A vista é uma fonte inesgotável de gratificação. É como a resposta a toda uma vida de perguntas e anseios vagos. Ela satisfaz toda a curiosidade infantil, todo o desejo silenciado, todas as facetas de Vollmer, de cientista, poeta, profeta primitivo, contemplador de fogo e de estrelas cadentes, todas as obsessões que absorvem o lado noturno de sua mente, todos os anseios doces e sonhadores que ele sentiu na vida por lugares distantes sem nome, todo e qualquer sentimento telúrico que ele tenha, o pulso neural de alguma consciência mais selvagem, uma empatia pelos animais, toda e qualquer crença numa força vital imanente, o Senhor da Criação, quaisquer ideias secretas da unidade da espécie humana, todo e qualquer desejo e esperança singela, tudo o que há de excessivo e insuficiente, tudo ao mesmo tempo e pouco a pouco, toda e qualquer ânsia ardente de fugir da responsabilidade e da rotina, fugir de sua própria especialização excessiva, o eu circunscrito e ensimesmado, todo e qualquer resquício de seu desejo infantil de voar, seus sonhos de espaços estranhos e altitudes estonteantes, suas fantasias de uma morte feliz, toda e qualquer tendência indolente e sibarítica – comedor de lótus, fumante de ervas, contemplador do espaço com olhos azuis – tudo isso é satisfeito, tudo se reúne e comprime naquele corpo vivo, a vista que ele vê da janela.
‘É tão interessante’, ele diz por fim. ‘As cores, e tudo.’
As cores, e tudo.”
(Don DeLillo, Momentos Humanos na Terceira Guerra Mundial)

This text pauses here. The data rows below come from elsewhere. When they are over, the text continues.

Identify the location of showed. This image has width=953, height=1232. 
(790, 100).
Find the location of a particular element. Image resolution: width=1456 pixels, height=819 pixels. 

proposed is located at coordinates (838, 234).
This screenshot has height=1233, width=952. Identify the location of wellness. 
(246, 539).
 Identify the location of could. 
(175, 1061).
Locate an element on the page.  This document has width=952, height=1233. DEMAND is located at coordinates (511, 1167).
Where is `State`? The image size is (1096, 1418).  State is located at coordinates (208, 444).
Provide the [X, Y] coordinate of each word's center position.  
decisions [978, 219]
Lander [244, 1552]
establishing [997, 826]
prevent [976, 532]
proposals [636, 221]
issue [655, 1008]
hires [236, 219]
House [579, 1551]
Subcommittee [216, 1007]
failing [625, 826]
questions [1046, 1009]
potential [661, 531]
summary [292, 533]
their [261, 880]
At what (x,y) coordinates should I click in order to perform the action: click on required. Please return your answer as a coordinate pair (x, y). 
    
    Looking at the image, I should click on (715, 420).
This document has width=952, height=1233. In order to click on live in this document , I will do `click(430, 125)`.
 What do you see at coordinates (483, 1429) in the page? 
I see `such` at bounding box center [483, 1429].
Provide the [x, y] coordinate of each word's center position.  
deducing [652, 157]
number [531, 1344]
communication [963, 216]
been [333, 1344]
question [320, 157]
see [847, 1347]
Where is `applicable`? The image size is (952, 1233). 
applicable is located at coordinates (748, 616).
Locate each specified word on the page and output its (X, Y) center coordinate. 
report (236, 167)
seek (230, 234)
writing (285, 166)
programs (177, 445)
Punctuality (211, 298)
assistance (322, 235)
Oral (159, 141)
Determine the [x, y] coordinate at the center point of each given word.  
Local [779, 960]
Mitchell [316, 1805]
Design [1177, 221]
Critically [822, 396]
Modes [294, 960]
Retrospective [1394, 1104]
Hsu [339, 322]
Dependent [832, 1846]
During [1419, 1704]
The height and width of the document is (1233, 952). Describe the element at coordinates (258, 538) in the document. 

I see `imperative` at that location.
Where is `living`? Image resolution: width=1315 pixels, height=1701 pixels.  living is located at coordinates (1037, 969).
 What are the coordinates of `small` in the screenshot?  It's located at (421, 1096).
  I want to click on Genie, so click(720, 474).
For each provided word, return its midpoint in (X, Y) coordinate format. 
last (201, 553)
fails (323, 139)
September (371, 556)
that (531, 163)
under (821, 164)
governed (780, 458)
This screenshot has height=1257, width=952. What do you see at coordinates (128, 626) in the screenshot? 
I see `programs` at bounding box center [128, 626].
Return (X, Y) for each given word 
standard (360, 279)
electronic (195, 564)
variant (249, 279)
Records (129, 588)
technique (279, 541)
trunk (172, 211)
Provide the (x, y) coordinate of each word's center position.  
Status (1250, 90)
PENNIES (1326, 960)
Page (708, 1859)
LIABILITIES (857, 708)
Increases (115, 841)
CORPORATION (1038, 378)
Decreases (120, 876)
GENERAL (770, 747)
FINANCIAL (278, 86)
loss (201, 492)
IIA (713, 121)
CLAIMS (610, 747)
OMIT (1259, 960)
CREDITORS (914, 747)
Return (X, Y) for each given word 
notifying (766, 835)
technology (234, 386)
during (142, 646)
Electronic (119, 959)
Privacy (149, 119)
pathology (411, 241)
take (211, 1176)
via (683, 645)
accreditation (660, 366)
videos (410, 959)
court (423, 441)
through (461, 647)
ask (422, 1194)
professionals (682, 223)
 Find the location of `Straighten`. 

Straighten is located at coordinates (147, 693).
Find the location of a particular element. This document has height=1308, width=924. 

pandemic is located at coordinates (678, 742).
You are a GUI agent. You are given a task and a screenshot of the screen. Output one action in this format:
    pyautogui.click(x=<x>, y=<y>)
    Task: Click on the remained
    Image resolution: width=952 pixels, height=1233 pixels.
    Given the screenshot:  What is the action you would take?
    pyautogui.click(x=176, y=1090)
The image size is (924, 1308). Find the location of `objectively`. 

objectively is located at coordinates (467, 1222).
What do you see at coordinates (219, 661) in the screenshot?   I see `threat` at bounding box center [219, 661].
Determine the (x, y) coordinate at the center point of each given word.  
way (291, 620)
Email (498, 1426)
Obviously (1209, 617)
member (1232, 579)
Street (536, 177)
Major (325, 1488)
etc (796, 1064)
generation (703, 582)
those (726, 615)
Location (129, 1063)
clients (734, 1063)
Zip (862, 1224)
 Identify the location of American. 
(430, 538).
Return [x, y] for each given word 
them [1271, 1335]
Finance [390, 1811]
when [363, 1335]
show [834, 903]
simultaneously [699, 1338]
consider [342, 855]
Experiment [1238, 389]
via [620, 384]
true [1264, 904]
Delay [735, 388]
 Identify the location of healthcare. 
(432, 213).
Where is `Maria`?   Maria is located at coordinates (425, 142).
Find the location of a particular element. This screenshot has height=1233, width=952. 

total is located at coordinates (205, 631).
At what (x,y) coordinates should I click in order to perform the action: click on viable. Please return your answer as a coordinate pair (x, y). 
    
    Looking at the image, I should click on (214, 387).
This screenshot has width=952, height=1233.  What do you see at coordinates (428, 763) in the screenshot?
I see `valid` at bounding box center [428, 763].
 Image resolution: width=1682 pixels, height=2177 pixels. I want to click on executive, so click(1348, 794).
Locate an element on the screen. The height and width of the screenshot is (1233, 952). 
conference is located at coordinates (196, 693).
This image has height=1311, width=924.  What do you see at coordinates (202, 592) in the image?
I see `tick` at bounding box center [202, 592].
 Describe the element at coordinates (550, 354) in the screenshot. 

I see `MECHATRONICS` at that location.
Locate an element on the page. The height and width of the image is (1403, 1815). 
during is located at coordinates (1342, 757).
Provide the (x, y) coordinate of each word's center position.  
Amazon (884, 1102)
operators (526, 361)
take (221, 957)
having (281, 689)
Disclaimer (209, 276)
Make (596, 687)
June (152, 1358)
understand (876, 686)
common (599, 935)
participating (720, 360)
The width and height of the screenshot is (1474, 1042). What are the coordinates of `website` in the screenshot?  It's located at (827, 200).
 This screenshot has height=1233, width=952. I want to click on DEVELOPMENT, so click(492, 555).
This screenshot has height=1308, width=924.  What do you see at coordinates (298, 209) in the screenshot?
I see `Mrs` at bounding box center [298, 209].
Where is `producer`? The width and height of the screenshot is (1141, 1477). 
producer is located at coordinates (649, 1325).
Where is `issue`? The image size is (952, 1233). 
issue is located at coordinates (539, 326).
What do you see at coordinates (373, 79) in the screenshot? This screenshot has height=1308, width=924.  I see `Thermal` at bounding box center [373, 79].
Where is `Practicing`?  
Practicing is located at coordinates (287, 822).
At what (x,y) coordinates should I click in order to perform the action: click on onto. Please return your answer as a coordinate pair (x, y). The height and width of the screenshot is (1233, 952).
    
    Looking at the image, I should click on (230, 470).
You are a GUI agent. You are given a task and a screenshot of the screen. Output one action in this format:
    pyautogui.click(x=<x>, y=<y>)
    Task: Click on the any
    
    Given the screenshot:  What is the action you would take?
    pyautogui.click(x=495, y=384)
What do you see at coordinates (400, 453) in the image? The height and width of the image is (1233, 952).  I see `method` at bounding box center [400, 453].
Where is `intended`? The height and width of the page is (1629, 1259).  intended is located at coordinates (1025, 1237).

‘Kevin Carter’, Manic Street Preachers
“Kevin Carter (13 September 1960 – 27 July 1994) was an award-winning South African photojournalist and member of the Bang-Bang Club. He was the recipient of a Pulitzer Prize for his photograph depicting the 1993 famine in Sudan. He committed suicide at the age of 33. Portions of Carter’s suicide note read: ‘I am depressed … without phone … money for rent … money for child support … money for debts … money!!! … I am haunted by the vivid memories of killings and corpses and anger and pain … of starving or wounded children, of trigger-happy madmen, often police, of killer executioners … I have gone to join Ken if I am that lucky.’ (Wikipedia)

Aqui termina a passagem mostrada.